Paula Ann Hiers Deen is a restauranteur and TV celebrity chef who begin presenting on Food Network with Paula’s Home Cooking in 2002. After her 2013 controversy, she switched to syndication and streaming distribution, with her most recent shows being Positively Paula and Paula Deen’s Sweet Home Savannah.

As the title of the latter show indicates, Deen lives in Savanna, Georgia and has been a Savannah resident her entire life. She has been a restaurateur since her divorce from her first husband, Jimmy Deen, in 1989, and runs her businesses with her sons Jamie and Bobby.

Where Are Paula Deen’s Restaurants?

Deen’s main restaurants are The Lady and Sons Restaurant and Paula Deen’s Creek House, both in Savannah, Georgia. She also has a six-location chain of Paula Deen’s Family Kitchen restaurants with two locations in Tennessee (Pigeon Forge and Nashville), one in Branson, Missouri, one in Myrtle Beach, South Carolina, one in Foley, Alabama and one in Panama City Beach, Florida. All of her restaurants follow her original recipes that were established by The Lady Restaurant, which was the restaurant later refined as The Lady and Sons when her sons entered the business with her.

How was French Onion soup invented?

The traditional story about the origin of French Onion soup, a rich variation on a food eaten by the poor since Roman times, is that it was made for King Louis XV after coming home from an unsuccessful day of hunting to a bare cupboard at his favorite hunting lodge. He took some beef stock that had already been prepared, combined it with the onions in the lodge that he caramelized, and ate it with a blanket of gruyere cheese topped with a crouton of toasted baguette.

A more likely story is that the king’s uncle, Stanislas Leszczynski, Duke of Lorraine, had his chef produce a version of a peasant food for the king after tasting it in an in in Champagne. The Duke popularized the recipe at the Palace of Versalles, but it became a popular dish for the common people in the 19th Century in the famous open-air Parisian market Les Halles.

What Is Les Halles?

Les Halles was the original central fresh food market in Paris. Like so many European shopping districts, Les Halles was one of the central shopping arcades of Paris, starting in the region of Champeaux in the northern part of Paris in the 11th Century. After centuries of ups and downs, the market would gain a permanent home as a world-famous semi-outdoor shopping arcade designed by Victor Baltard in 1850.

As a center of Paris’s working life, Les Halles was a meeting point for all Parisian working people, from the poorest of the poor to bureaucrats in the world of the rich and powerful.

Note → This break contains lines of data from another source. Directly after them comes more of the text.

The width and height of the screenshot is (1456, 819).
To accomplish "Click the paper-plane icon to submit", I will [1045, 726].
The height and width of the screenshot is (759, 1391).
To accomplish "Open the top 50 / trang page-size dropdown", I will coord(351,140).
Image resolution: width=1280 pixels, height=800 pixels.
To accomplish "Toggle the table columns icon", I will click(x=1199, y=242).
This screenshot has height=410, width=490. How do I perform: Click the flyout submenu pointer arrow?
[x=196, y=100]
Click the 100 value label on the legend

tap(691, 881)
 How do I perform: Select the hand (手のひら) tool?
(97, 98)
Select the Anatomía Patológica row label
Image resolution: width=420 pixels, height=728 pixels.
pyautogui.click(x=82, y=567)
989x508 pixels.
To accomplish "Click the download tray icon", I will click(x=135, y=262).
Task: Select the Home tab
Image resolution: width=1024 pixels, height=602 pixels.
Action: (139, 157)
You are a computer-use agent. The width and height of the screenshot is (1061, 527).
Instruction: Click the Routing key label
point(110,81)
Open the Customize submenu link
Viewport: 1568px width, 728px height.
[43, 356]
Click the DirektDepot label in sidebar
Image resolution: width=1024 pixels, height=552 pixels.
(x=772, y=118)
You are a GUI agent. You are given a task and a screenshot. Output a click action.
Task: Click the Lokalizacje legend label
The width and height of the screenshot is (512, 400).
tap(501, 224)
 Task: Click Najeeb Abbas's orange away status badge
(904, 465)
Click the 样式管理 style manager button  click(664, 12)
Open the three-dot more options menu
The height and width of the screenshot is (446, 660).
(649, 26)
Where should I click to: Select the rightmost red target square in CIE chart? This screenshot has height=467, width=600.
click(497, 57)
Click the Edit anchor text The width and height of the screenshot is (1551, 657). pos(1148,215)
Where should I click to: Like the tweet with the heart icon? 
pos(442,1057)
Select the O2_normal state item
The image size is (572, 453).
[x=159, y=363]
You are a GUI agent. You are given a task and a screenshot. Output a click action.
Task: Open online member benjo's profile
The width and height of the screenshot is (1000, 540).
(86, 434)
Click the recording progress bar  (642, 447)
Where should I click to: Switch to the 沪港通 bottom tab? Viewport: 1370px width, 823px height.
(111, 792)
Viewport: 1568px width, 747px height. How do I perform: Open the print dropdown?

The building of Les Halles endured for nearly a century and a quarter before being closed for business for good at the end of the working day on January 12, 1973. By the end of 1979, the modern Forum Des Halles had been built to replace the original Les Halles, and it is the modern Forum, still known to the people as Les Halles, that still survives today.

The modern market of Les Halles is an outdoor shopping mall that welcomes 150,000 visitors daily. This visiting number makes it nearly 1.5 times as busy on a yearly average basis as the Mall of America, the Bloomington, Minnesota indoor shopping mall that boasts of attracting 40 million visitors on an annual basis, or roughly 110,000 per day. The latter’s “West Market” shopping area was modeled after European shopping arcades like Les Halles.